• [About this exercise]
Would you filter these records and copy every line that has the word "scrollbar"?

• [Data extract]
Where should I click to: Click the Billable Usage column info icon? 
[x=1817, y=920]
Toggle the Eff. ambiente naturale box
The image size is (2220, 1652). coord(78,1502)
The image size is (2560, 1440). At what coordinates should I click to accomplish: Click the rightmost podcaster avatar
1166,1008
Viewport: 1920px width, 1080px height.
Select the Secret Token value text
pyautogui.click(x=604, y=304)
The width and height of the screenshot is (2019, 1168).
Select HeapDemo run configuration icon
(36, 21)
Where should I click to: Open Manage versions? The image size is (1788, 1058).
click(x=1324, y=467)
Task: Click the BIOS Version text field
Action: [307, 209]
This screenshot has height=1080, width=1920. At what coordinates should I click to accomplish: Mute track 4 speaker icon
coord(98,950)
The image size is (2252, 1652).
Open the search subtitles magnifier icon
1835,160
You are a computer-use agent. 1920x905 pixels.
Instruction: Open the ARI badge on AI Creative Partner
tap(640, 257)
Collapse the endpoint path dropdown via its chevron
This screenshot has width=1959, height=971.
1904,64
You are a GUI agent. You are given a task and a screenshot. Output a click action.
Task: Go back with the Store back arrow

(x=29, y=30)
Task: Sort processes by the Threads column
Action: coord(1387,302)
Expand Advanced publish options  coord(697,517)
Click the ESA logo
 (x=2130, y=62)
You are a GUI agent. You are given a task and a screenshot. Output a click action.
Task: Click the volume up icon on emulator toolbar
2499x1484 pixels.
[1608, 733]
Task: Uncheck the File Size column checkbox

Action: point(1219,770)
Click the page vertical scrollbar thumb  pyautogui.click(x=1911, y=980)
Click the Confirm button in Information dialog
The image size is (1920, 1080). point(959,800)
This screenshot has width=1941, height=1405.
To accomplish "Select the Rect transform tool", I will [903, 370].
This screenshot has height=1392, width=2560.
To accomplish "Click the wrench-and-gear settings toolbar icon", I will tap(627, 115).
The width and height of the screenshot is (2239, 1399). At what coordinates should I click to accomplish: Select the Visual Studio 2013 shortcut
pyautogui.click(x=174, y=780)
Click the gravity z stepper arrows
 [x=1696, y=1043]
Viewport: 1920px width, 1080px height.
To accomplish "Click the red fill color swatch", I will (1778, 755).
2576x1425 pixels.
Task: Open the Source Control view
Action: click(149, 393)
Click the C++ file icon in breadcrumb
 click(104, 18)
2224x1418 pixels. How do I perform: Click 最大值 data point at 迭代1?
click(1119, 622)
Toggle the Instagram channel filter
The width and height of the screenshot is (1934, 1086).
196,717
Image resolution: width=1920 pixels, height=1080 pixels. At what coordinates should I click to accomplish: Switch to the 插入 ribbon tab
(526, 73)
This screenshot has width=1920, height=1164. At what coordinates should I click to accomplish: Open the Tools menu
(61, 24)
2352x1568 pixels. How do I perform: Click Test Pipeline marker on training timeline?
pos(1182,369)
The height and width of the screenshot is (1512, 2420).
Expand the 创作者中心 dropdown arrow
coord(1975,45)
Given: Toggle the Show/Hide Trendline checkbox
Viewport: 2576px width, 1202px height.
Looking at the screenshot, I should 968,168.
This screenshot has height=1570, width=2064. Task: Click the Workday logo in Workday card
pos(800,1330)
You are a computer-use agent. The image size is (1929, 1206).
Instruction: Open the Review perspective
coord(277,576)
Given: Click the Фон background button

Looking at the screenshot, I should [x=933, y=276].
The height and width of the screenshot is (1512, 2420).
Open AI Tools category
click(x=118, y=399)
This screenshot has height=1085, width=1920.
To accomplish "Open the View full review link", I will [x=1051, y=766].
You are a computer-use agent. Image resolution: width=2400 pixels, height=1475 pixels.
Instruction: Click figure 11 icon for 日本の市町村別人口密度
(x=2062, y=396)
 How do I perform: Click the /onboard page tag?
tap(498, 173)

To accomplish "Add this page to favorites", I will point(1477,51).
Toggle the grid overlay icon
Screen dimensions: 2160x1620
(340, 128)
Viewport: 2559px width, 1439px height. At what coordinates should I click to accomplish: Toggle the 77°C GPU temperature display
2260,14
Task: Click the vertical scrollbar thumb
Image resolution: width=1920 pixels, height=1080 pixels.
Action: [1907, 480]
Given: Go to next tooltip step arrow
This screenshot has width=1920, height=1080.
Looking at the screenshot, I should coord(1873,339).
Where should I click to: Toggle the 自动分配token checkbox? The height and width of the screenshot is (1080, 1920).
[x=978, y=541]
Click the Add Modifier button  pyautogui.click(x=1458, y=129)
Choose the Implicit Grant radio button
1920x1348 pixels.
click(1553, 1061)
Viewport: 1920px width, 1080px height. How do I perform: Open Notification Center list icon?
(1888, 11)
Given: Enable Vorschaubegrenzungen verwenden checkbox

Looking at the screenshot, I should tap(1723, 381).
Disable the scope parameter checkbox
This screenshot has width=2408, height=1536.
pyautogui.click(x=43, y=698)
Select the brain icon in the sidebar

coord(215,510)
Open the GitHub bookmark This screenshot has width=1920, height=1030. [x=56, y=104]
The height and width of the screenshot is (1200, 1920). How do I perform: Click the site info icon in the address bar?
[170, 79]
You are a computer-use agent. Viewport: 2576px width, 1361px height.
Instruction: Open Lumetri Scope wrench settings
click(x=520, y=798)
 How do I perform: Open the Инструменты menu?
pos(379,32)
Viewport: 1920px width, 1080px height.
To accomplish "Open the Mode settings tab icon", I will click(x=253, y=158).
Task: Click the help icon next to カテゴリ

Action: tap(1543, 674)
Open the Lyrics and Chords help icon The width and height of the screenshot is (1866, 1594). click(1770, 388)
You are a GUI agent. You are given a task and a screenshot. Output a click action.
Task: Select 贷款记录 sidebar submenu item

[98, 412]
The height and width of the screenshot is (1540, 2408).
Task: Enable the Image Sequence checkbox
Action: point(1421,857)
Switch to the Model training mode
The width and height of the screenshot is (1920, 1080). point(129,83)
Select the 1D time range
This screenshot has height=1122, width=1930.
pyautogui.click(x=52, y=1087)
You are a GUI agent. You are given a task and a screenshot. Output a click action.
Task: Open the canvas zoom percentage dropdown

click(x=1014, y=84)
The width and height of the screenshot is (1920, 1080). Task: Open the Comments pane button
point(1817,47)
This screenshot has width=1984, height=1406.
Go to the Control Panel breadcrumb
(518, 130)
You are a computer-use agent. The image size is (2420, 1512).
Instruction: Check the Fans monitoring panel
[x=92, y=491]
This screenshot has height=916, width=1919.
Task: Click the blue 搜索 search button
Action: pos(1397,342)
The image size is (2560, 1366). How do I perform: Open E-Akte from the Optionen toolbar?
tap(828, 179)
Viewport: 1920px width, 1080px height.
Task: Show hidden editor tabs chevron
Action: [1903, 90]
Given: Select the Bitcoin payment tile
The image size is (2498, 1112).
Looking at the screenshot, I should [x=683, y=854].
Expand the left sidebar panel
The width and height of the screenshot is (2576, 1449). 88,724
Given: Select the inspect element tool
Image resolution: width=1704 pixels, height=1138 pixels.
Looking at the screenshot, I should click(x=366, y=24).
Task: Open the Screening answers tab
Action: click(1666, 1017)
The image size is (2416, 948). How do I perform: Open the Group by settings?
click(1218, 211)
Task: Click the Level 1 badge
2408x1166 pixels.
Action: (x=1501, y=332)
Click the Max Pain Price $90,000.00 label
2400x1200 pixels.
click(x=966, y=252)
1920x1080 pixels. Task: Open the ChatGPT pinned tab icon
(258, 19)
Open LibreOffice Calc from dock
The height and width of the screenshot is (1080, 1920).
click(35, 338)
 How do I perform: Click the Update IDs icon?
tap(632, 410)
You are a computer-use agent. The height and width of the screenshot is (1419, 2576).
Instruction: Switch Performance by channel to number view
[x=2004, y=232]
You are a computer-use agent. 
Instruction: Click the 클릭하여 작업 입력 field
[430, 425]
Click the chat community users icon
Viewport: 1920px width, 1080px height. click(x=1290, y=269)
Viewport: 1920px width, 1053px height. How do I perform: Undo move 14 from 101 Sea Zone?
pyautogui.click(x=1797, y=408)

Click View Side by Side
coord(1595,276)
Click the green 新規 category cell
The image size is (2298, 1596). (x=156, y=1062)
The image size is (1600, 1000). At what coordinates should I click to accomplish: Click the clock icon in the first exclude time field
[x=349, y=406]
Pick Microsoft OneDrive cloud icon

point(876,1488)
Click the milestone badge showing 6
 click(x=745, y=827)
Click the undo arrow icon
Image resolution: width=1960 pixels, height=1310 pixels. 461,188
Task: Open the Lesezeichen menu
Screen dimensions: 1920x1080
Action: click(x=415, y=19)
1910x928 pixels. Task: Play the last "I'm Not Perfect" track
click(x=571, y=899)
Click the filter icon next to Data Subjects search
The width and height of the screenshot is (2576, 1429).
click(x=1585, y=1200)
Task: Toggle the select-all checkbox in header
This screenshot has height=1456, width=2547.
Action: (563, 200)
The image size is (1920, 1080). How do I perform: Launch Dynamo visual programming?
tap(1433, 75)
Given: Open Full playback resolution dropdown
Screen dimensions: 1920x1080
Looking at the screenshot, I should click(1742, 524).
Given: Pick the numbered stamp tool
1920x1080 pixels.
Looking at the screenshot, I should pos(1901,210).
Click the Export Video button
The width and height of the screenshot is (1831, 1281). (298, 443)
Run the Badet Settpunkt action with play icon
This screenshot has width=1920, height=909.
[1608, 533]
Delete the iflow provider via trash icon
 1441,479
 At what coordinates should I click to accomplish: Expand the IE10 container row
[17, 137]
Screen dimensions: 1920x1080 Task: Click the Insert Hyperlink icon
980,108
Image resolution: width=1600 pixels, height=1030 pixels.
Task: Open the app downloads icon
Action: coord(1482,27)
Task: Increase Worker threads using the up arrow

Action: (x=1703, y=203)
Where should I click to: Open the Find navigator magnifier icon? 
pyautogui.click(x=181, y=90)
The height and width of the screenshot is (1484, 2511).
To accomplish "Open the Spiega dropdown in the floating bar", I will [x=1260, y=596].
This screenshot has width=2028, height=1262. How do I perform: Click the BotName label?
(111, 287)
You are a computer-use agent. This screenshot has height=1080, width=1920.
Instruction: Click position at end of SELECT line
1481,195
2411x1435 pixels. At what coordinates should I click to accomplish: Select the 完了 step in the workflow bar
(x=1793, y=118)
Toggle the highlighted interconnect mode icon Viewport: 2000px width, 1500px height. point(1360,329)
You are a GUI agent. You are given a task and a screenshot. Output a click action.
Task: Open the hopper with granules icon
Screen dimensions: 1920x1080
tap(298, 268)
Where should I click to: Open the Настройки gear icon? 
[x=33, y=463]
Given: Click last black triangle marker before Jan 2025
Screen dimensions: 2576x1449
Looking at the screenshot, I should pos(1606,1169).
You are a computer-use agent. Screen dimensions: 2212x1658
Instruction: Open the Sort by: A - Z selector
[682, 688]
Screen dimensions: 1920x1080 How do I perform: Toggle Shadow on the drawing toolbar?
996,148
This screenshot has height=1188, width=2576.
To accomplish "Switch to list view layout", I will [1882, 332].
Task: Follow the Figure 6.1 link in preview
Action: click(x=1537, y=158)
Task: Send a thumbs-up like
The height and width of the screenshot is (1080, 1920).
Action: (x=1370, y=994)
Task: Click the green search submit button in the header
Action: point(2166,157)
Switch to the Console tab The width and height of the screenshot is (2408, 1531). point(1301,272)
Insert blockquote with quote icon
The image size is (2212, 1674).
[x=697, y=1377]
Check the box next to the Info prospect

• [Task output]
Click the page vertical scrollbar thumb  pyautogui.click(x=1911, y=980)
Task: Click the vertical scrollbar thumb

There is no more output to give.